With general elections around the corner and the Election Commission (EC) under pressure to be seen as doing something, the Government appears to be in two minds about making policy announcements.
Commerce Minister B B Ramaiah had to postpone his Ministry’s plans to announce the medium term export strategy because the Election Commission did not give it a go ahead. EC did not say no either, but the Ministry felt that until a clear permission was obtained, no policy announcements should be made. The focus of the strategy was to widen exports, target new markets and to go for high value products.
Exporters are quite upset about this development. Some are planning to approach the EC so that they can persuade the EC to allow the Ministry to make the announcement.
While a timid Commerce Ministry has held back its plans, the Industry Ministry has gone ahead, firm in the belief that it is not violating any code of conduct. Industry Minister Murasoli Maran announced a fresh stock option scheme for public sector employees. This comes close on the heels of announcement of the acceptance of the Vittal Committee report that slashed the number of guidelines ruling the public sector. There are also reports that the Finance Ministry is going ahead with the disinvestment of some PSUs like Modern Foods and Bharat Aluminium.

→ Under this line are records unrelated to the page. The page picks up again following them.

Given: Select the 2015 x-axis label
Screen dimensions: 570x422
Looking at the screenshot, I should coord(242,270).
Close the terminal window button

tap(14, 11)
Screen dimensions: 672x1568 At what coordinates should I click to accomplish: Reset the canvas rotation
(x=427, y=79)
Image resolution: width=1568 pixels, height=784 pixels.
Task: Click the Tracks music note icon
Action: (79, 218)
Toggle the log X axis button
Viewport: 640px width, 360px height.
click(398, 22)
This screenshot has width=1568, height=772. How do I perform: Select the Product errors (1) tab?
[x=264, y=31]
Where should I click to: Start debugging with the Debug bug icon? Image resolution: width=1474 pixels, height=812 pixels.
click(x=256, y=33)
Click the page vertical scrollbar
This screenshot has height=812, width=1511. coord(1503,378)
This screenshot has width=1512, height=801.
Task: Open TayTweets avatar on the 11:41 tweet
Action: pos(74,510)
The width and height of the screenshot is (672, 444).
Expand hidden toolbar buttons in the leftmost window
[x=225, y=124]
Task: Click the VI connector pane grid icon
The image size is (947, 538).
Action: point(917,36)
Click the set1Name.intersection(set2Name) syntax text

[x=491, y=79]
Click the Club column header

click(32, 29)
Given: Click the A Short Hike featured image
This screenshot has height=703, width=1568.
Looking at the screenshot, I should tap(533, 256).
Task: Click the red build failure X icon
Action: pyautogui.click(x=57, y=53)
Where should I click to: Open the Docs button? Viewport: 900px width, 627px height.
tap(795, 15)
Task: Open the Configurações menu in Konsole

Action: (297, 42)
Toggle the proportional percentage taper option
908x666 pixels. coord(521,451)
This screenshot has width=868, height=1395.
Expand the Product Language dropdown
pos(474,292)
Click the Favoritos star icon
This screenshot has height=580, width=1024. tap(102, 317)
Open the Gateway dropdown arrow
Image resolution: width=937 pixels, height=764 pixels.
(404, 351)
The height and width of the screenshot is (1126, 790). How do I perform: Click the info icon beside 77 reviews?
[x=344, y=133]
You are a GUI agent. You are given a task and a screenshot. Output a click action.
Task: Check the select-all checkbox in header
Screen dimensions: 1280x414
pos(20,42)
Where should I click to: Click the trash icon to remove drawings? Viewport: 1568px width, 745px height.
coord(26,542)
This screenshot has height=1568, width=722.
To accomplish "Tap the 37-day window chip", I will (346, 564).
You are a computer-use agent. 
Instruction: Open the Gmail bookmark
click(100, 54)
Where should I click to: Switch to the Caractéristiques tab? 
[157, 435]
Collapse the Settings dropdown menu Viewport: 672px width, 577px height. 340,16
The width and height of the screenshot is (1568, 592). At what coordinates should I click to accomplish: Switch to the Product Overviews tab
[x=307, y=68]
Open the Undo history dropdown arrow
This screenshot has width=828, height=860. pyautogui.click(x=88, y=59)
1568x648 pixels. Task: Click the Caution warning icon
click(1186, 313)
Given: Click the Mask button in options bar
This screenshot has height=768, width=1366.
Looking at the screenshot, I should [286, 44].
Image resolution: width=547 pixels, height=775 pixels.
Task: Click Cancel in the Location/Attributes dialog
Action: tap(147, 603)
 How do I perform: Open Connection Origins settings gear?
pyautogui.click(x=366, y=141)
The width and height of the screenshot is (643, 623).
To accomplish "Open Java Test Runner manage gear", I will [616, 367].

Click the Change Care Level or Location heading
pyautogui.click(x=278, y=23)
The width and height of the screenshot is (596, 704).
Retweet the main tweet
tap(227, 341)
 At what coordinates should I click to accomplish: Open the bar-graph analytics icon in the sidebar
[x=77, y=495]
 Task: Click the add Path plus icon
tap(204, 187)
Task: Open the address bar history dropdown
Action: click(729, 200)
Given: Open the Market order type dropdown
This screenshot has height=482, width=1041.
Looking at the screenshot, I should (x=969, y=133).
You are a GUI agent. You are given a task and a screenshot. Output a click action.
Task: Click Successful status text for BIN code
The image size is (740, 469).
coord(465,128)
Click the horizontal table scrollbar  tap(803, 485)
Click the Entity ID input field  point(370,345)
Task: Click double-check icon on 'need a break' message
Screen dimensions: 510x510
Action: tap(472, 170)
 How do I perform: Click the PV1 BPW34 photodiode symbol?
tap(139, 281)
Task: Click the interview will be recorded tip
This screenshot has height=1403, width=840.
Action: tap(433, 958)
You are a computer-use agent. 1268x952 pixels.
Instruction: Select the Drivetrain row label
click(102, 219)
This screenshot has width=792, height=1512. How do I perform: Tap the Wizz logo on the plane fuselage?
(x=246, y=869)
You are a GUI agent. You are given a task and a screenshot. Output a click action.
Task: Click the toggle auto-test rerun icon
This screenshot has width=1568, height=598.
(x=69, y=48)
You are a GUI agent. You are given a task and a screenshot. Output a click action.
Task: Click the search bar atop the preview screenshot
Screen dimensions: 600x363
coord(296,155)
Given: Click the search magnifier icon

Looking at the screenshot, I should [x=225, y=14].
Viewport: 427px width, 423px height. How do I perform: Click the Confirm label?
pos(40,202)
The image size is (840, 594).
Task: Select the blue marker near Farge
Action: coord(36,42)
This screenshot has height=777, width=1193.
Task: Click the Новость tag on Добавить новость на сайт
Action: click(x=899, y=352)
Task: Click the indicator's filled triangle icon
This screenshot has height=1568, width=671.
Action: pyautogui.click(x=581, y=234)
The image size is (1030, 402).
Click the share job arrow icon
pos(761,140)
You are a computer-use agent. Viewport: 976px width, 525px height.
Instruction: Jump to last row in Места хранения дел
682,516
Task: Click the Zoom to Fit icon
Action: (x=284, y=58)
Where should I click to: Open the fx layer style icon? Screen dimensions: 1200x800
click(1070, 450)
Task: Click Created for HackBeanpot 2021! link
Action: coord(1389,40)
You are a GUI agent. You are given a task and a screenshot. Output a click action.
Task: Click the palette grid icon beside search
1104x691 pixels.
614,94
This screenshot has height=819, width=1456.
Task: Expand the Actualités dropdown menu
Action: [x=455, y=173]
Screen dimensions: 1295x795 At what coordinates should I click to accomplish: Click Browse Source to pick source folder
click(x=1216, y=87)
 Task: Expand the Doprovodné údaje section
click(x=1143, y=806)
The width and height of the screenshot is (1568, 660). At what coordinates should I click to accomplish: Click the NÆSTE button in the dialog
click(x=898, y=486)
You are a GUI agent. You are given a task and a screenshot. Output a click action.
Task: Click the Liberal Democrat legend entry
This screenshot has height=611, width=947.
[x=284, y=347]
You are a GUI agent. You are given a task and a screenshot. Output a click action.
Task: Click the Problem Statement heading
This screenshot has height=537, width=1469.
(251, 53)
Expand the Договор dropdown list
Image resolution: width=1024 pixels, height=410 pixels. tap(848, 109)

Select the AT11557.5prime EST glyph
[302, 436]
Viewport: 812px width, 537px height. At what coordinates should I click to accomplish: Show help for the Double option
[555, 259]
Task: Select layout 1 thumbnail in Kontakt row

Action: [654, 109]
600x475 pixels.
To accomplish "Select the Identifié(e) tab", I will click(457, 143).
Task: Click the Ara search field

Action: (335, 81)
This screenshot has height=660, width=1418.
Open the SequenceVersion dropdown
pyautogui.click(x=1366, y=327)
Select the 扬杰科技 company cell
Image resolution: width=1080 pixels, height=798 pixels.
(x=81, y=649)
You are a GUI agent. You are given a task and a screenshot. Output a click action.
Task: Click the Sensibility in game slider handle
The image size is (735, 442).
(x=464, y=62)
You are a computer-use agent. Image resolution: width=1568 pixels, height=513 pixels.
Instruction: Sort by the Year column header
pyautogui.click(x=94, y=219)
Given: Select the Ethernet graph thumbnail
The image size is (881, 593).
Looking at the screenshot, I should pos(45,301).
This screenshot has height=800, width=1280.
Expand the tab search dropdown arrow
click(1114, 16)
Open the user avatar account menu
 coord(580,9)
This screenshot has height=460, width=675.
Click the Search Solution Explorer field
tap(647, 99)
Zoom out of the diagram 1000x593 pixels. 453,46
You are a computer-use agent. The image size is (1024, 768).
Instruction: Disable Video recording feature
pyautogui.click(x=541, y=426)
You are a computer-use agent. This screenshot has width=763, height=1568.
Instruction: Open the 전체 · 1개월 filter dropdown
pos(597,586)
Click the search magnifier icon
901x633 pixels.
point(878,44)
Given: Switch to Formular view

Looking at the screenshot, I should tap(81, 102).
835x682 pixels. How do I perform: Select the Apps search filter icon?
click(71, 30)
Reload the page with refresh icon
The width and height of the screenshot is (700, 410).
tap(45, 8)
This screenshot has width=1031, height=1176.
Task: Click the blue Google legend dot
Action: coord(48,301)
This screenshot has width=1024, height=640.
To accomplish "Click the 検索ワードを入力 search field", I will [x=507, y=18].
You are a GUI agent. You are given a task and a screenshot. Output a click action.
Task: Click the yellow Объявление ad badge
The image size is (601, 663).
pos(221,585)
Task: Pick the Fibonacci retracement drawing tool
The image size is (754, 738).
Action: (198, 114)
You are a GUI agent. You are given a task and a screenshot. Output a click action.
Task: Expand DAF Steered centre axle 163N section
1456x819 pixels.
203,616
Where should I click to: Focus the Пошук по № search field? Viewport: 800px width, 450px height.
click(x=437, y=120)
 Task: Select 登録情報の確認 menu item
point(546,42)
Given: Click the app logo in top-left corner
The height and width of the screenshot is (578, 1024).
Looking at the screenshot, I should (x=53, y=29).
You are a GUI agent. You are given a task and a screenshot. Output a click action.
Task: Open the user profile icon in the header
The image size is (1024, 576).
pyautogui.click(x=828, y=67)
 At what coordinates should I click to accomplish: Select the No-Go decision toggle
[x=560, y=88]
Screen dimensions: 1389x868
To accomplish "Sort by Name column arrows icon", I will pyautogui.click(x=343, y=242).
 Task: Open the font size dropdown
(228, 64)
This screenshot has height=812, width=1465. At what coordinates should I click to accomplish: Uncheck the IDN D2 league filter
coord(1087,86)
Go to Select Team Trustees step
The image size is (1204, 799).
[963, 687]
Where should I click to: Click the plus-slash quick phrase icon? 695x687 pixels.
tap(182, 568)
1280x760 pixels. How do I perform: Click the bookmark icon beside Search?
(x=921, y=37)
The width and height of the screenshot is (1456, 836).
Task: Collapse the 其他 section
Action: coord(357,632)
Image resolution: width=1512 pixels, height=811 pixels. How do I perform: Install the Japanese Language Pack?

The new stock option scheme would replace the existing one for direct sale of up to 200 shares per employee. Under the new scheme, a trust named Employees Mutual Benefit Fund would be created by the disinvesting PSU for holding shares offered to employees. The trust will ensure continuity as employees will be allowed sell shares only to the trust. The scheme will be applicable to all cases of disinvestment or fresh equity by a PSU and would be subject to provisions of Company Law and SEBI guidelines as applicable from time to time. Employees will be offered five per cent of the paid-up capital at a 15 per cent discounted price on the average disinvestment price with a lock-in period of three years. The PSUs do not need to seek specific approval of the Government for promulgation of the scheme within the broad parameters, he said.
Tying up funds
Morgan Stanley, one of the largest investment banks in the US, has tied up with one the oldest Indian investment banks JM Financial. The two companies announced the setting up of two joint ventures. JM Morgan Stanley will be involved in domestic business of investment banking, retail distribution and fixed income securities. JM Financial will hold 51 per cent and Morgan Stanley 49 per cent of the joint venture. The other venture JM Morgan Stanley Securities will deal with stock broking operations and institutional equity sales. In this venture Morgan Stanley will hold a majority stake of 51 per cent while JM will hold the rest. This venture will compete with the other biggies in the financial markets like DSP-Merrill Lynch.
Friends again
Indo-Russian ties are on a upswing. After a Joint Commission meeting, the Governments have agreed to set up a free trade zone between, India, Russia and some CIS countries. Both sides also resolved issues relating to the sale and building of two nuclear reactors at Kudamkulam, in Tamil Nadu. The two plants are worth $2.5 billion. The two countries achieved important decisions that have so far hampered the bilateral relationship from taking off since the break-up of the Soviet Union in 1991 end. The Rs 3000 crore debt (total debt is Rs 30,000 crore) that India annually pays Russia will now be auctioned in Moscow.